The most popular answer has always been that the gospels are literary snapshots or observations caught in precise verbal realism. Nowadays we know that this clumsy literary technique didn't exist back then, and you might as well say that the evangelists recorded it all on an iPhone. The gospels aren't journalistic realism. They are also not a rock opera, excursions in dadaism or manuals for the internal combustion engine. They are, however, part of the most sophisticated literary tradition the world has ever seen. They operate on a level of complexity that has never been paralleled since. The gospels as literary works are right up there with the pyramids of Giza, Da Vinci's Mona Lisa and our very own space shuttle.
The Hebrews realized that neither the world nor the people in it are governed by the erratic whims of warring deities but by a sort of law.
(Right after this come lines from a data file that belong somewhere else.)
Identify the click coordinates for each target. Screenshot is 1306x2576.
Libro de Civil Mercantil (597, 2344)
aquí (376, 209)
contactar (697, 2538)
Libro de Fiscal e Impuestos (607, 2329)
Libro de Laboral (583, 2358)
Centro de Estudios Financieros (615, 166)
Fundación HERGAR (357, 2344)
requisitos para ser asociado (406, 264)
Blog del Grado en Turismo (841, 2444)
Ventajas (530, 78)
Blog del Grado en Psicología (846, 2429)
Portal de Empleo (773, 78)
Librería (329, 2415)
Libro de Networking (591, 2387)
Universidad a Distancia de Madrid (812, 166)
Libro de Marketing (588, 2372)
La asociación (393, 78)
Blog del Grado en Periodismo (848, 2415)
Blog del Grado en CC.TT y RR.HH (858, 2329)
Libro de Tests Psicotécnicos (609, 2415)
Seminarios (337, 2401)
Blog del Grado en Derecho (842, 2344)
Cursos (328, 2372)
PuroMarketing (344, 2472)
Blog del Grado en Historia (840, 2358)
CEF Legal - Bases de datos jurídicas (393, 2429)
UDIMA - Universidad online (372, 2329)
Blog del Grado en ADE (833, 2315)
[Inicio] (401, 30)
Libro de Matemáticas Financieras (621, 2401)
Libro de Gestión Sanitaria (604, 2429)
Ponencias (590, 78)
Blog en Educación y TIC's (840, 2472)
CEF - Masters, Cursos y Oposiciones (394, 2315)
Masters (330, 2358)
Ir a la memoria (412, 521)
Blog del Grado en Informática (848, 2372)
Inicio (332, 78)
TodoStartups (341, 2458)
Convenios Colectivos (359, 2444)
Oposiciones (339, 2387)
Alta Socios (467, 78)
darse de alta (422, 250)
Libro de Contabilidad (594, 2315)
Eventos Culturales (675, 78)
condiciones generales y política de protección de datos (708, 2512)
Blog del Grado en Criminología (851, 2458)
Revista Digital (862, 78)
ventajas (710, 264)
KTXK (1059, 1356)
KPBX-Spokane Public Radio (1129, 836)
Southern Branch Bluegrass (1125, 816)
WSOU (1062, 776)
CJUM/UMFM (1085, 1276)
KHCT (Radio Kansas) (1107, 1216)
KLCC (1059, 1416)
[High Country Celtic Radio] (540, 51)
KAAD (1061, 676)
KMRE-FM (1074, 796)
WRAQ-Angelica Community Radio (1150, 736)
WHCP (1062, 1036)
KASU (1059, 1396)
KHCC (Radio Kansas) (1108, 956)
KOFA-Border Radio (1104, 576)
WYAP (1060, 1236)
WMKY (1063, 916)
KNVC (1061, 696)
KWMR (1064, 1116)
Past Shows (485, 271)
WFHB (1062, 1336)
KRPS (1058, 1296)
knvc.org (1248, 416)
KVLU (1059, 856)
This law, they observed, always worked, always worked the same, and always worked the same for everybody (Romans 2:11). It was one with the universe but also ran the universe, and thus outranked the universe and thus must have also governed the creation of it. This natural law they called the Word of God, and they additionally realized that knowing this law would ease living and give power. The Bible is full of references to folks who purported to capture and harness this natural law (Genesis 3:6, Luke 20:10), or who tried to make others believe that they had indeed mastered it and were its emissaries, even its divine representatives on earth (Exodus 32:1, 1 Kings 18:26).
The world isn't governed by the erratic whims of warring deities but by a sort of law |
But others saw that man had been equipped to merge with this natural law, to become one with it in heart and soul (Deuteronomy 6:5). Man, they realized, is not only an integral element of the creation that this law brought about and continually upheld, but was given the capacity to embody it consciously. If man embodied the whole of natural law, he would subsequently embody the whole of the universe, from its inception to it finest working principles (1 Kings 10:3-5). He would be like God and with God. He would be entirely free (John 8:32).
The literary character of Jesus, we are told in the story, personifies truth, which in turn encompasses everything that can be known about everything that can be known, or that which the Bible calls the Word of God. This Word is what reality is based on, and what Jesus embodies (Isaiah 45:7, John 1:3, Romans 11:36, 2 Corinthians 4:4, Colossians 1:15-17, Hebrews 1:3). The literary Jesus is the truth (John 14:6), which is why the sum of God's word is truth (Psalm 119:160) and in Jesus are all the treasures of knowledge and wisdom (Colossians 2:3).